## RECORDS FOR THE TASK
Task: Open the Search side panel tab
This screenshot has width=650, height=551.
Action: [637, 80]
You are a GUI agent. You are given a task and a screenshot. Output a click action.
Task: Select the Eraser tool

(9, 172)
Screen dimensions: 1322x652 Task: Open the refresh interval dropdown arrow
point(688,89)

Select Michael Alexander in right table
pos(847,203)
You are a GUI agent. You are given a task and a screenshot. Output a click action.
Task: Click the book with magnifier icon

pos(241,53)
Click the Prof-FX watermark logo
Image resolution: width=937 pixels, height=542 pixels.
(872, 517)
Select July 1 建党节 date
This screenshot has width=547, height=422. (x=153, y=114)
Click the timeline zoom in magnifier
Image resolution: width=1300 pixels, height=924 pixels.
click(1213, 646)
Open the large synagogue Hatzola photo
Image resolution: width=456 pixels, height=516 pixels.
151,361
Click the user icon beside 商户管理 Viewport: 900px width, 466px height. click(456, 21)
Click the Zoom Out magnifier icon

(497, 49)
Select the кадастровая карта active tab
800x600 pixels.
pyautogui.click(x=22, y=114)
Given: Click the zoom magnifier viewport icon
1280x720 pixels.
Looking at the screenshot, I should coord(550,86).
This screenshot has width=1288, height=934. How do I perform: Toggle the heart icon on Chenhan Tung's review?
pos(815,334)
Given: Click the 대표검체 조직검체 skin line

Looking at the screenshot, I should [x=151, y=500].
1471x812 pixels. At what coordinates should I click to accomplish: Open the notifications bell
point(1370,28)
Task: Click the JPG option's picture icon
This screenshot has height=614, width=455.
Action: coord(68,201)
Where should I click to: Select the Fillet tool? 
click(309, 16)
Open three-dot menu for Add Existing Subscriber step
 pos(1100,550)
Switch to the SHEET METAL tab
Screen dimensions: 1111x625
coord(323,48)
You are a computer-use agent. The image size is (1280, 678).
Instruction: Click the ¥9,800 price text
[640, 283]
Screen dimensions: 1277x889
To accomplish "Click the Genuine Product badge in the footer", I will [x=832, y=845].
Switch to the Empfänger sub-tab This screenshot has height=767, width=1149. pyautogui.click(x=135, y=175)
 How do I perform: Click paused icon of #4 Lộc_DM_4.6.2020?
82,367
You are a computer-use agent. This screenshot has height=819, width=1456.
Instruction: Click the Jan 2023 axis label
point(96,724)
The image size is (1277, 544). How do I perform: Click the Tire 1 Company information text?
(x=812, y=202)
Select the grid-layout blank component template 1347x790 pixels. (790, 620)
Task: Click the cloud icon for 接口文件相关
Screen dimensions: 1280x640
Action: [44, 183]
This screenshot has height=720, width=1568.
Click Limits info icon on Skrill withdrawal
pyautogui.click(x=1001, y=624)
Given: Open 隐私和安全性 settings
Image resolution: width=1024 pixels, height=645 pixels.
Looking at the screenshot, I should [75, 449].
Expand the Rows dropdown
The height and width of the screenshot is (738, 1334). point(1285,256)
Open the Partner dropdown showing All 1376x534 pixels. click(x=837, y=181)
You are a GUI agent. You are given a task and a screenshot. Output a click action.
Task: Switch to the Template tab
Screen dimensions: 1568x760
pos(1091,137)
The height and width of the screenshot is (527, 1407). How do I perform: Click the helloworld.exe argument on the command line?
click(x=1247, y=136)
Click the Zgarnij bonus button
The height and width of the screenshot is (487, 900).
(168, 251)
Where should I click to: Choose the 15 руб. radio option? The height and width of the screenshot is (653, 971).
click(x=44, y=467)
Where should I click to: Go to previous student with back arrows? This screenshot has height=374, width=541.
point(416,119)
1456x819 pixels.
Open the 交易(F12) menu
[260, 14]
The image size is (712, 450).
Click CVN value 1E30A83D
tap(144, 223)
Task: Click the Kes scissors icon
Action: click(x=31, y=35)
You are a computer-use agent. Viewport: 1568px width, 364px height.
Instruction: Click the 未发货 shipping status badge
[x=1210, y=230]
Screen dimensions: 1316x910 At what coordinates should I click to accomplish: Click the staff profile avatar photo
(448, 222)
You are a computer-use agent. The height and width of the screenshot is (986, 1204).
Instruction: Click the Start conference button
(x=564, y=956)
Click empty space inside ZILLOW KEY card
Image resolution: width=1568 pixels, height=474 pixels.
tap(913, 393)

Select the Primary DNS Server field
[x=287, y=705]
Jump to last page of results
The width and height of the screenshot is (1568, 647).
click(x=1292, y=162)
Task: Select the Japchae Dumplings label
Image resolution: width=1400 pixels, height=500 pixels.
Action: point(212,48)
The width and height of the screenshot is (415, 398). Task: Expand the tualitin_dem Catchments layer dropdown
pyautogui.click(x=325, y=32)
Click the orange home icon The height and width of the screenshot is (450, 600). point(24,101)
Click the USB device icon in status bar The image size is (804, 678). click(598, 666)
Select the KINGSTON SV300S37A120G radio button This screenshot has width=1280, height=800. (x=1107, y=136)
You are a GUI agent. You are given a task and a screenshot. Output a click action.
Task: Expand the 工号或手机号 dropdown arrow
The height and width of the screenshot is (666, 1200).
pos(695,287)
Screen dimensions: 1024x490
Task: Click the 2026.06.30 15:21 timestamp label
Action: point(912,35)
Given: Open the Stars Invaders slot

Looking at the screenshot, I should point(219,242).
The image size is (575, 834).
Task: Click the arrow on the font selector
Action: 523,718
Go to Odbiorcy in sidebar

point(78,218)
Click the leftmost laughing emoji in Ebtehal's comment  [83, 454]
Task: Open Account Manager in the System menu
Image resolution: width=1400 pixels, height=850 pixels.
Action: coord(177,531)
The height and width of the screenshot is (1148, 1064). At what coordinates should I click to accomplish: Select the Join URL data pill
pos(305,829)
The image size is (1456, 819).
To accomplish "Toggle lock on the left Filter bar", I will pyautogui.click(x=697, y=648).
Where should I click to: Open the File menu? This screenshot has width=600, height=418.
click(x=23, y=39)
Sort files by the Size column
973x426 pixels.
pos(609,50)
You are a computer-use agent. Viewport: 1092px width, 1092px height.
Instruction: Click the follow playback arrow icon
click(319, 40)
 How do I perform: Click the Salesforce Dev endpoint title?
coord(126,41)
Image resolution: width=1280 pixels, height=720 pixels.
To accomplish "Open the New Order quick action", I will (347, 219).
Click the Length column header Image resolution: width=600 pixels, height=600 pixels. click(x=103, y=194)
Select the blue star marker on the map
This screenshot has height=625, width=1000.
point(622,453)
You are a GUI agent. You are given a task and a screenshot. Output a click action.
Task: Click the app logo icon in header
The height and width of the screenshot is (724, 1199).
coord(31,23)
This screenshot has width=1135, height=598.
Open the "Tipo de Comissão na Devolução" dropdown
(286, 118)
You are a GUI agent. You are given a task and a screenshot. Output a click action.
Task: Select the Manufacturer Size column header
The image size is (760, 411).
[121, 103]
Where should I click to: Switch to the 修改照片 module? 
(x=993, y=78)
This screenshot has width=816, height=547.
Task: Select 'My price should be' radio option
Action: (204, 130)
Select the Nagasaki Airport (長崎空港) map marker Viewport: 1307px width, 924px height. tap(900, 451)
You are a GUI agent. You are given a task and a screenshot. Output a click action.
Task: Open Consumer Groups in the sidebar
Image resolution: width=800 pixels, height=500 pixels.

## WORK TO BE COMPLETED
Retype the items starting at the line containing "Select Michael Alexander in right table" and ending at the line containing "pos(815,334)", with both of those lines included.

## THE OUTPUT
Select Michael Alexander in right table
pos(847,203)
You are a GUI agent. You are given a task and a screenshot. Output a click action.
Task: Click the book with magnifier icon

pos(241,53)
Click the Prof-FX watermark logo
Image resolution: width=937 pixels, height=542 pixels.
(872, 517)
Select July 1 建党节 date
This screenshot has width=547, height=422. (x=153, y=114)
Click the timeline zoom in magnifier
Image resolution: width=1300 pixels, height=924 pixels.
click(1213, 646)
Open the large synagogue Hatzola photo
Image resolution: width=456 pixels, height=516 pixels.
151,361
Click the user icon beside 商户管理 Viewport: 900px width, 466px height. click(456, 21)
Click the Zoom Out magnifier icon

(497, 49)
Select the кадастровая карта active tab
800x600 pixels.
pyautogui.click(x=22, y=114)
Given: Click the zoom magnifier viewport icon
1280x720 pixels.
Looking at the screenshot, I should coord(550,86).
This screenshot has width=1288, height=934. How do I perform: Toggle the heart icon on Chenhan Tung's review?
pos(815,334)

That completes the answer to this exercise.